Most of the students, asking me Which is the best Hadoop or spark?
Answer is both based on scenario. The main reason. Hadoop is origin for bigdata especially to process parallel. Where as Spark is origin to process data in Memory. Both are very important to implement any bigdata applications.
First of all Hadoop, means combination of HDFS+YARN+Mapreduce+Hive/Pig
Similarly Spark means combination of HDFS +YARN+Mapreduce+SparkSQL/Streaming
It means HDFS and YARN common in both Hadoop and Spark. Only difference is Processing engine and it’s architecture. Means Spark is Replacement of Hadoop processing engine called MapReduce, but not replacement of Hadoop.
Hadoop or Spark Which is the best?
As per my experience, Hadoop highly recommended to understand and learn bigdata. Where as to get a job, spark highly recommended. The main reason What are you doing with Hadoop almost all tasks you can do using spark. Additionally Spark support streaming data, machine learning data, but hadoop doesn’t support. So that Most of the bigdata companies looking for Spark developers instead of only Hadoop developers.

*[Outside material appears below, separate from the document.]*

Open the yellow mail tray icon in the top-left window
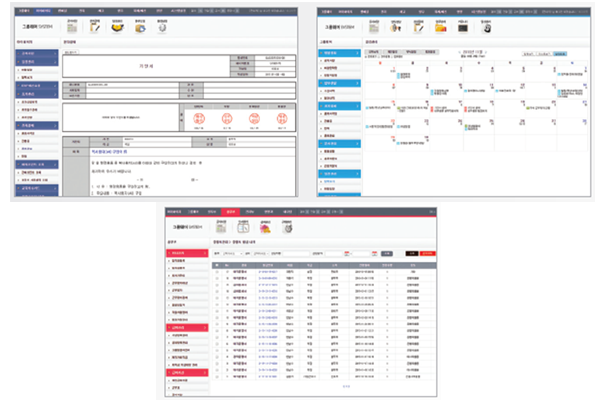Viewport: 600px width, 400px height. click(118, 27)
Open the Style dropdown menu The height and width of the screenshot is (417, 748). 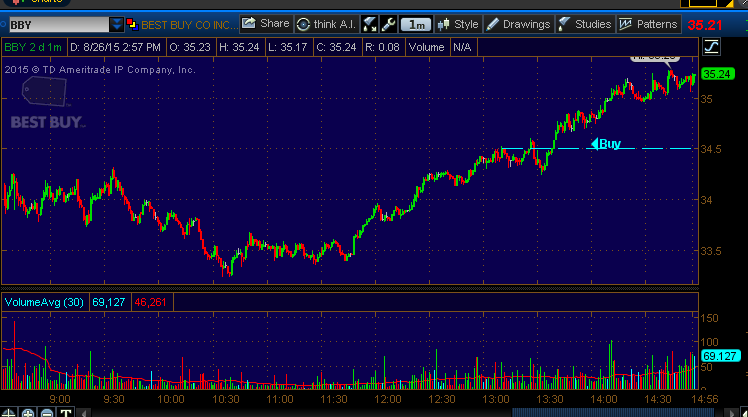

Now If you want to learn Spark, No need any special skills, but Scala language and sql knowledge highly recommended. To implement any framework must have a programming language. Spark framework using Scala programming language, Hadoop framework use java language.
In programming world, Hello world is fundamental program, similarly in bigdata wordcount is fundamental program. Most of the freshers, get scared when they see map-reduce word-count program. The main reason it’s more than 50-80 lines, but in spark just 4 lines. Means spark concise the code, it’s programmer friendly.
If you know C language, you can easily learn Java language, similarly If you know core java, you can easily learn Scala. The main reason both Scala and Java run on the top of JVM only. Similarly If you know Hadoop, you can easily understand Spark, but it’s not mandatory.
Future of Hadoop
Of course, I am not saying Hadoop is waste. Still many organizations using Hive, sqoop, Pig in production environment especially in data warehouse projects. Let example if you want to get incremental data from oracle using spark. It’s difficult, but in sqoop it’s easy. Spark default using parquet format, Hive default using orc format. Compare with parquet, orc optimize a lot. Still If you want to process only historical data, no need streaming data, at that time hadoop/Hive highly recommended, instead of spark.
Hadoop to improve your bigdata knowlege, but to get a job Spark highly recommended. The main reason, in production environment getting streaming, batch data, to process both at a time, spark best suitable.